Related
I have a file, some lines in a .csv file that are jamming up a database import because of funky characters in some field in the line.
I have searched, found articles on how to replace non-ascii characters in Python 3, but nothing works.
When I open the file in vi and do :set list, there is a $ at the end of a line where there should not be, and ^I^I at the beginning of the next line. The two lines should be one joined line and no ^I there. I know that $ is end of line '\n' and have tried to replace those, but nothing works.
I don't know what the ^I represents, possibly a tab.
I have tried this function to no avail:
def remove_non_ascii(text):
new_text = re.sub(r"[\n\t\r]", "", text)
new_text = ''.join(new_text.split("\n"))
new_text = ''.join([i if ord(i) < 128 else ' ' for i in new_text])
new_text = "".join([x for x in new_text if ord(x) < 128])
new_text = re.sub(r'[^\x00-\x7F]+', ' ', new_text)

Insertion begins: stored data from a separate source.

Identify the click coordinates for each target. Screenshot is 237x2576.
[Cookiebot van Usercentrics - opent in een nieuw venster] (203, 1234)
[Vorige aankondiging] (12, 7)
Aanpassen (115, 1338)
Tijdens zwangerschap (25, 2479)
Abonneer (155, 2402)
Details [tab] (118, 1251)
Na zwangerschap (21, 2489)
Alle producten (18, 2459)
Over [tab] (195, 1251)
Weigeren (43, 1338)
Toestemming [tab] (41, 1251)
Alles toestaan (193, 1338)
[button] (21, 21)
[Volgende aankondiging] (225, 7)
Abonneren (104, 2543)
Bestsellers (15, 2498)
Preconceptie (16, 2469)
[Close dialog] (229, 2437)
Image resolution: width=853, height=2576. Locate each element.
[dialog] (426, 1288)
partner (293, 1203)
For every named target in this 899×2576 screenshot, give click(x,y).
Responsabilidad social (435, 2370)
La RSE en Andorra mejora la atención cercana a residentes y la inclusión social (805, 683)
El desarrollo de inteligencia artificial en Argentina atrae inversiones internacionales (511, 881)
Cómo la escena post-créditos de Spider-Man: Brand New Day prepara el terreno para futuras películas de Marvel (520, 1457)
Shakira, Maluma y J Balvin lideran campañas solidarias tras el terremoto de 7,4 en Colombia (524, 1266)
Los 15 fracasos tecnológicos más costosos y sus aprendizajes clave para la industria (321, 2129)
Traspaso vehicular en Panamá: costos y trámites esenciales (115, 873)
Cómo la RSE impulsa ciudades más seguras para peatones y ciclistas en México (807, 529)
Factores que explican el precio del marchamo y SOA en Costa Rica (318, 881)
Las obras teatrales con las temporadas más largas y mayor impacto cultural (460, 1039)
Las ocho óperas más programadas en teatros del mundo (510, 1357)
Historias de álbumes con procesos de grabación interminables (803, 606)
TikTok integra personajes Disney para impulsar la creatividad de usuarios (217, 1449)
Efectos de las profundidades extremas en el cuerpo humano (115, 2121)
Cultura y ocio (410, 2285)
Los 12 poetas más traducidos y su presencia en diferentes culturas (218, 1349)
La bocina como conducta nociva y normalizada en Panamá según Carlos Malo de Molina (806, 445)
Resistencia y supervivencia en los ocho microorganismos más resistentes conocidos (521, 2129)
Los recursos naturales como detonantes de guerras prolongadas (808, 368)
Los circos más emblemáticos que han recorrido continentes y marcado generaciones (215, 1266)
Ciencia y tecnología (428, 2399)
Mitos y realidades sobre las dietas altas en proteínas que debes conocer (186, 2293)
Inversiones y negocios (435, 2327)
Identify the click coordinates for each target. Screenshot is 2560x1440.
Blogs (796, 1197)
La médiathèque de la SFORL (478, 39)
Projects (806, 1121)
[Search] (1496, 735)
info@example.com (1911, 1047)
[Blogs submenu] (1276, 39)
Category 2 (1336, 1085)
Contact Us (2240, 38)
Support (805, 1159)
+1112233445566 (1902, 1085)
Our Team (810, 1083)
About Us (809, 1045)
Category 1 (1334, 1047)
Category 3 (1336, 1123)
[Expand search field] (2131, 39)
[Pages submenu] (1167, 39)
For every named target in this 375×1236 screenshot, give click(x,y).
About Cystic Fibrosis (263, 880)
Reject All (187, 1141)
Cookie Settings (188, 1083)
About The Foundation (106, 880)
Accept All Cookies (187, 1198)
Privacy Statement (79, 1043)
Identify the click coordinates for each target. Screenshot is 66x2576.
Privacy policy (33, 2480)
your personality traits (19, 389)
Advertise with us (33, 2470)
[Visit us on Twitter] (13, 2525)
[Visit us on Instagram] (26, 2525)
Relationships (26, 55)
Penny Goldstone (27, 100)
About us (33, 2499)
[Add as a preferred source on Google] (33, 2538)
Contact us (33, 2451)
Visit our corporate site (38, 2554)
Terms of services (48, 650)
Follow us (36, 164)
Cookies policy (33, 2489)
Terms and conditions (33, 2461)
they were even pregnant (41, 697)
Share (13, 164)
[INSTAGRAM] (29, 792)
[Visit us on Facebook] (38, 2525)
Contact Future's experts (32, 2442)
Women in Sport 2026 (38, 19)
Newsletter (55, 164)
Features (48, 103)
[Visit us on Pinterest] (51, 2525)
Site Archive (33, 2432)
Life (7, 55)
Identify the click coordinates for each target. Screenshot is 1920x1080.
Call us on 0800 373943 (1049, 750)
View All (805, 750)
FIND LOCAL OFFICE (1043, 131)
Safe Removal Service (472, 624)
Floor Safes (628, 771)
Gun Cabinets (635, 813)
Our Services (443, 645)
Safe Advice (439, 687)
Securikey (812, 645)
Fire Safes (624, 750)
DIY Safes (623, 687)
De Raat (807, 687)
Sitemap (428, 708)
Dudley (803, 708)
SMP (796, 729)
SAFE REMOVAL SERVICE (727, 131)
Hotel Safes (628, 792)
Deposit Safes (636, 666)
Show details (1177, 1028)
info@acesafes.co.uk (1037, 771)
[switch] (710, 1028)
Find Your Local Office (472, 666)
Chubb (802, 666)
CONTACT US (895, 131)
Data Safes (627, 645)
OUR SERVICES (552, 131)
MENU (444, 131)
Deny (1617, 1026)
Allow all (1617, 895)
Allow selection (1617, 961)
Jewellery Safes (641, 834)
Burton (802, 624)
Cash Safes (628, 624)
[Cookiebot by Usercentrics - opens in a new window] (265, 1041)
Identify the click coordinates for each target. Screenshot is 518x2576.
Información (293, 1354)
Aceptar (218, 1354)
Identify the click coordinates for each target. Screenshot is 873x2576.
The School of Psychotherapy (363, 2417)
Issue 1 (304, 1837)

new_text = new_text.rstrip('\r\n')
new_text = new_text.strip('\n')
new_text = new_text.strip('\r')
new_text = new_text.strip('\t')
new_text = new_text.replace('\n', '')
new_text = new_text.replace('\r', '')
new_text = new_text.replace('\t', '')
new_text = filter(lambda x: x in string.printable, new_text)
new_text = "".join(list(new_text))
return new_text
Is there some tool that will show me exactly what this offending character is, and a then find a method to replace it?
I am opening the file like so (the .csv was saved as UTF-8)
f_csv_in = open(csv_in, "r", encoding="utf-8")
Below are two lines that should be one with the problem non-ascii characters visible.
These two lines should be one line. Notice the $ at the end of line 37, and line 38 begins with ^I^I.
Part of the problem, that vi is showing, is that there is a new line $ on line 37 where I don't want it to be. This should be one line.
37 Cancelled,01-19-17,,basket,00-00-00,00-00-00,,,,98533,SingleSource,,,17035 Cherry Hill Dr,"L/o 1-19-17 # 11:45am$
38 ^I^IVictorville",SAN BERNARDINO,CA,92395,,,,,0,,,,,Lock:6111 ,,,No,No,,0.00,0.00,No,01-19-17,0.00,0.00,,01-19-17,00-00-00,,provider,,,Unread,00-00-00,,$
A simple way to remove non-ascii chars could be doing:
new_text = "".join([c for c in text if c.isascii()])
NB: If you are reading this text from a file, make sure you read it with the correct encoding
In the case of non-printable characters, the built-in string module has some ways of filtering out non-printable or non-ascii characters, eg. with the isprintable() functionality.
A concise way of filtering the whole string at once is presented below
>>> import string
>>>
>>> str1 = '\nsomestring'
>>> str1.isprintable()
False
>>> str2 = 'otherstring'
>>> str2.isprintable()
True
>>>
>>> res = filter(lambda x: x in string.printable, '\x01mystring')
>>> "".join(list(res))
'mystring'
This question has had some discussion on SO in the past, but there are many ways to do things, so I understand it may be confusing, since you can use anything from Regular Expressions to str.translate()
Another thing one could do is to take a look at Unicode Categories, and filter out your data based on the set of symbols you need.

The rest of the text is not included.